Key Concepts for Self-Assessment
This section summarises the core self-test points from the module and is designed for active self-directed review before you proceed to assessments or clinical sessions. Competency OG4.1 sets a Knowledge-Discuss (KH) expectation — you are expected not merely to recall individual facts but to reason with them, linking embryological events to clinical consequences, explaining physiological mechanisms rather than listing them, and integrating the determinants of fetal growth into a coherent framework. The questions below are organised into four thematic domains that mirror the arc of the module: embryology and fetal milestones; placental anatomy; placental physiology; and factors influencing fetal growth. As you work through each question, challenge yourself to explain the underlying mechanism, not simply state the fact. If a question reveals a gap — a milestone date you are uncertain of, a hormone peak you cannot recall, a Doppler finding whose physiology is blurred — return to the relevant section and read the lead prose again before re-testing. This iterative approach is the essence of self-directed learning and is what this module is designed to support.
Embryology and fetal milestones:
- What is the boundary between the embryonic and fetal periods, and why does it matter clinically?
- At what gestational week does implantation begin and end? What layers does the trophoblast differentiate into at implantation?
- Which weeks of gestation constitute the highest risk period for structural teratogens, and which organ systems are most vulnerable in which weeks?
- What is the 'all-or-nothing' period and what is its biological explanation?
- State the approximate CRL and weight at 12, 20, 28, and 40 weeks.
Placental anatomy:
- Distinguish the syncytiotrophoblast from the cytotrophoblast: which layer is which, what are the functional roles, and how do they change across gestation?
- Trace the path of fetal blood through the placenta, naming vessels and structures from the umbilical artery to the umbilical vein.

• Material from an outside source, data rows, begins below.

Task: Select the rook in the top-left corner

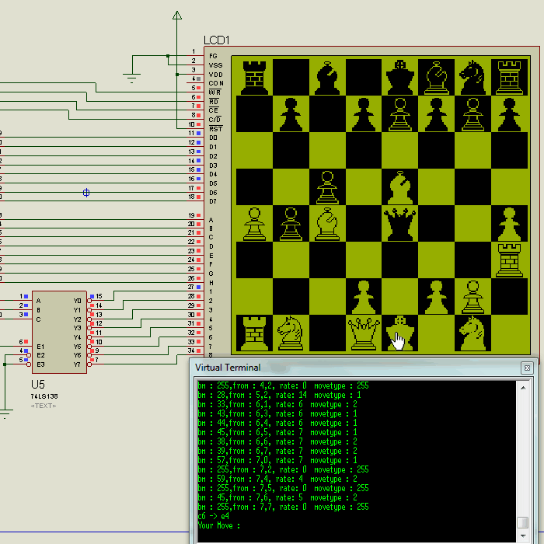Action: pyautogui.click(x=254, y=77)
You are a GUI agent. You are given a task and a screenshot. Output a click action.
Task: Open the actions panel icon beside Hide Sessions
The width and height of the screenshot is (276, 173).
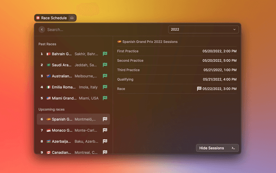coord(233,148)
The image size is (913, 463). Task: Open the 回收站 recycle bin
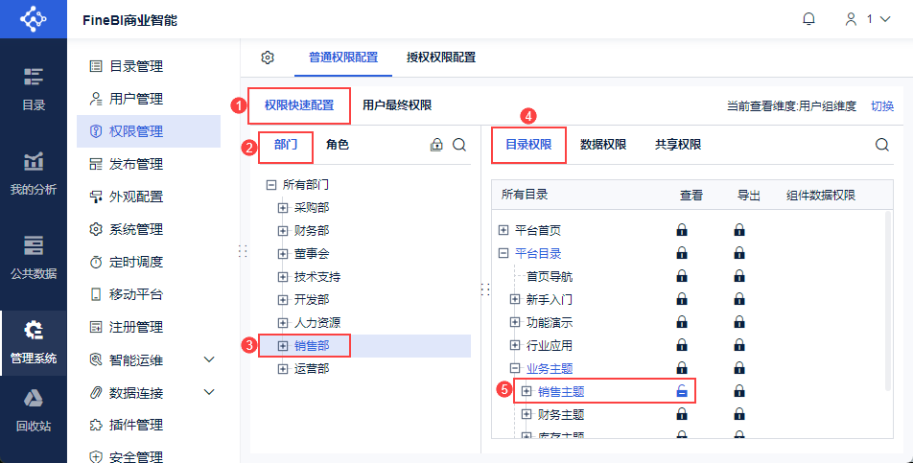click(x=34, y=410)
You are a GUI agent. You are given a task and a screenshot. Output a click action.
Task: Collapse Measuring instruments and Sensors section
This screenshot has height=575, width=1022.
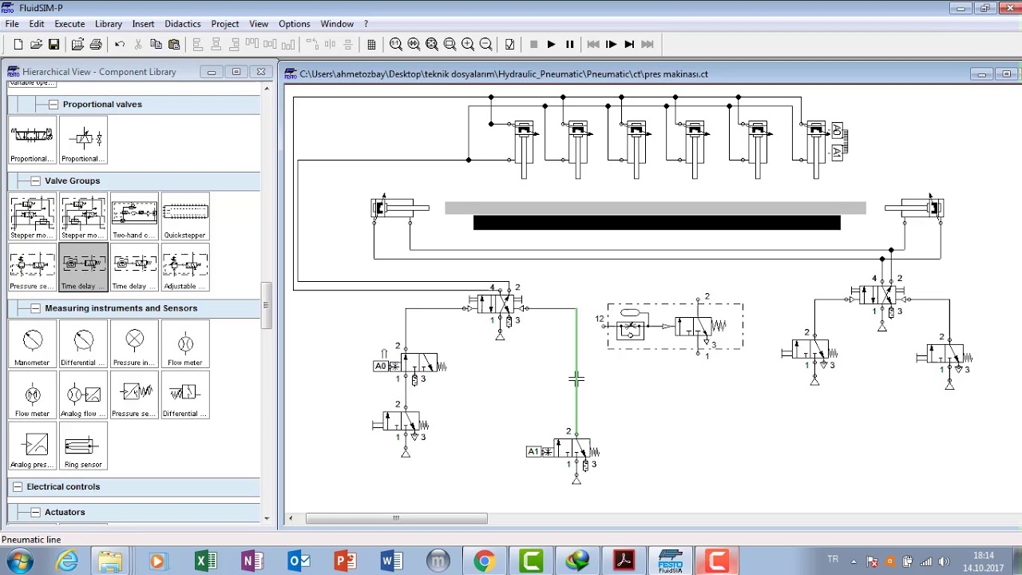[35, 308]
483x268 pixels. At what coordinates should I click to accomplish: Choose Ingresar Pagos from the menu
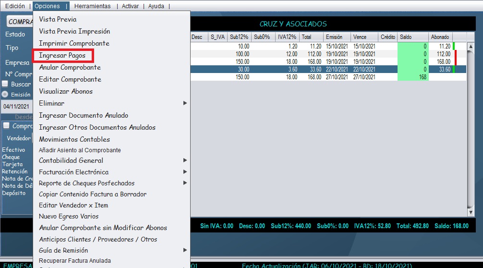click(62, 56)
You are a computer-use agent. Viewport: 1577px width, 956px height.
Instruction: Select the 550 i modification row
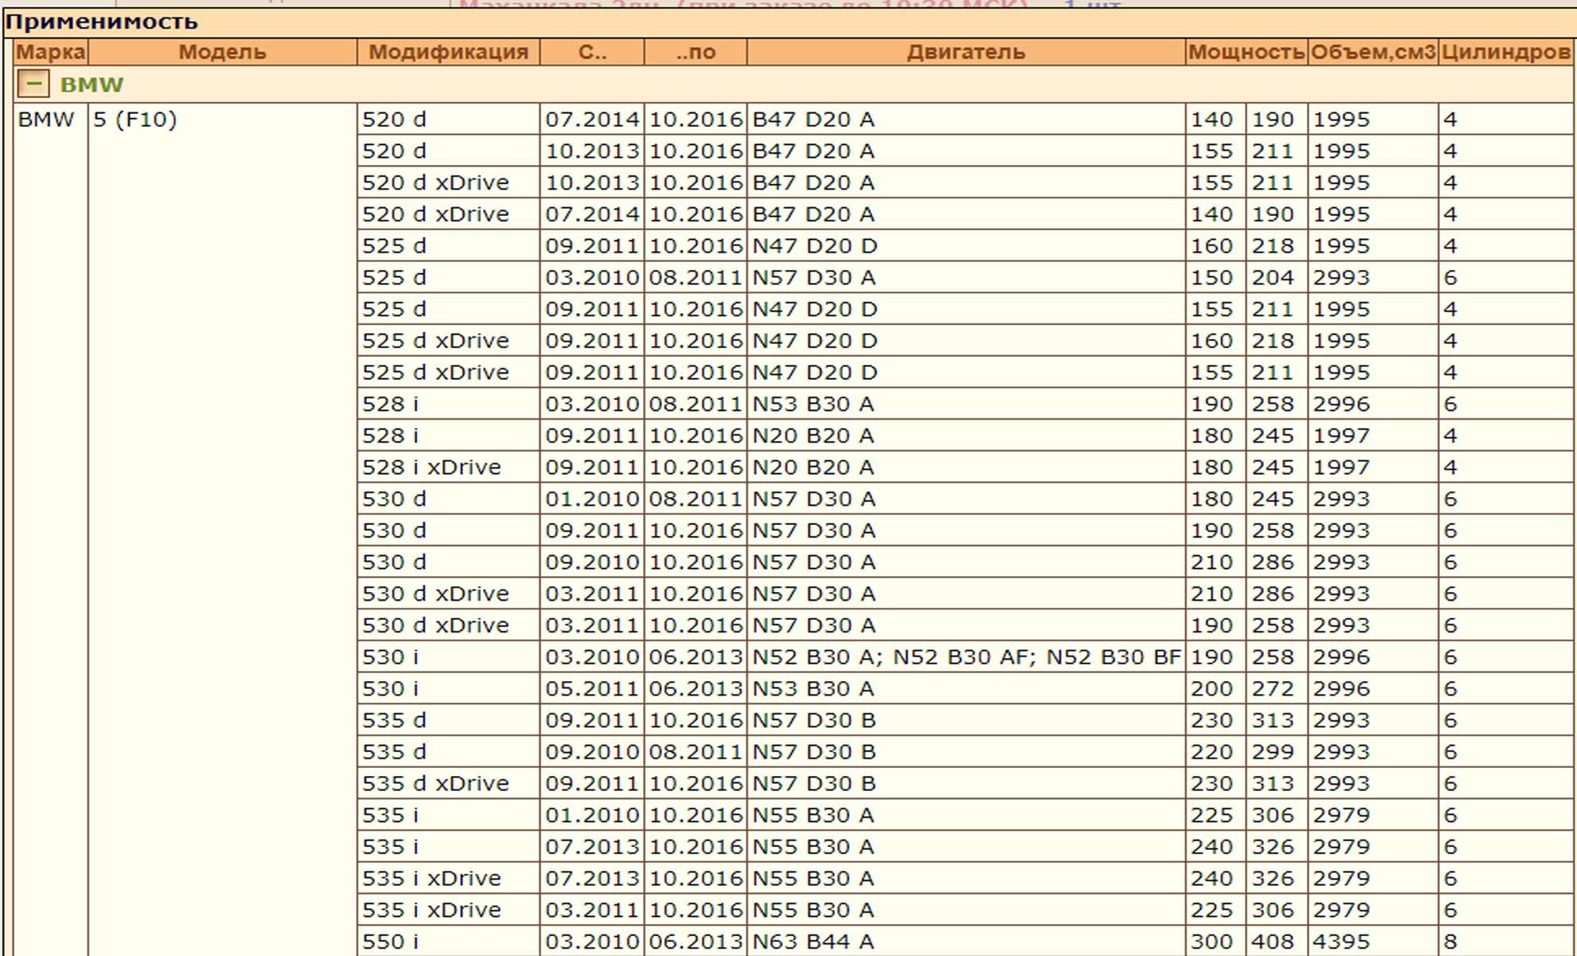pos(390,941)
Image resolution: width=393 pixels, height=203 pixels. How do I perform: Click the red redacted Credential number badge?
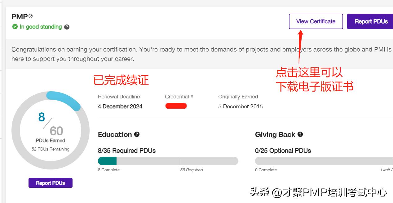(x=176, y=106)
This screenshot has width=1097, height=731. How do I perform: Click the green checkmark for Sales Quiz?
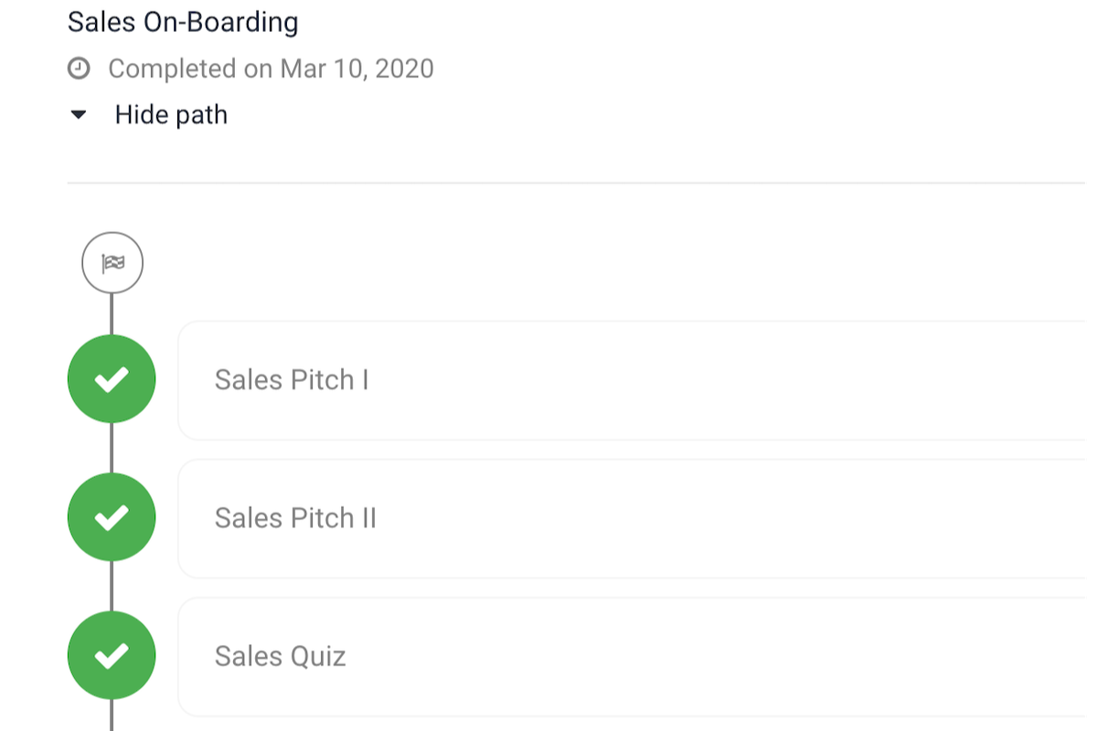point(112,656)
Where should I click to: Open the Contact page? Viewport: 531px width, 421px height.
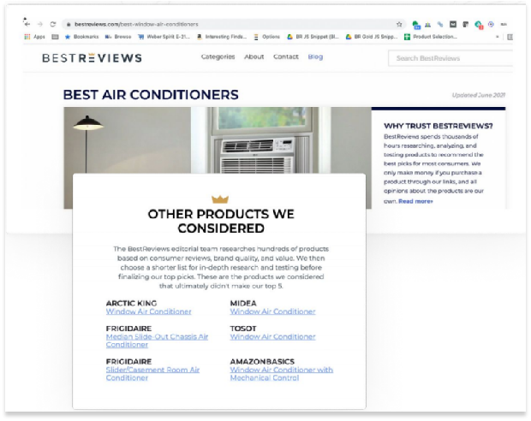tap(285, 57)
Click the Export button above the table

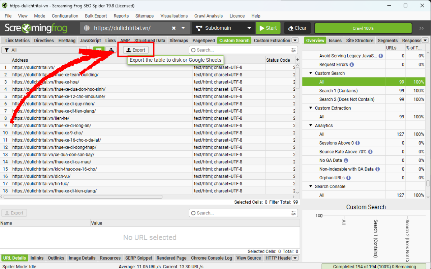(x=136, y=50)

- What is the intervillous space, and what does it contain?
- How many vessels are in a normal umbilical cord, and what does a single umbilical artery (SUA) signify?
Placental physiology:
- Why does HbF load oxygen more readily than HbA at the PO₂ prevailing in the placenta?
- Name the four main placental hormones, state when each peaks in gestation, and give one clinical application of each.
- When does the luteo-placental shift in progesterone production occur, and what are the consequences if it fails?
- Name two drug classes that DO cross the placenta and two that do NOT, explaining the molecular basis in each case.
Factors influencing fetal growth:
- List the four broad categories of fetal growth determinants with two examples each.
- Which growth factor is most strongly correlated with third-trimester fetal weight? Which paternal-imprinting locus promotes fetal growth?
- What is the physiological basis by which insulin drives macrosomia in poorly controlled gestational diabetes?
- At what gestational week do spiral artery remodelling events occur, and what clinical complication is associated with shallow remodelling?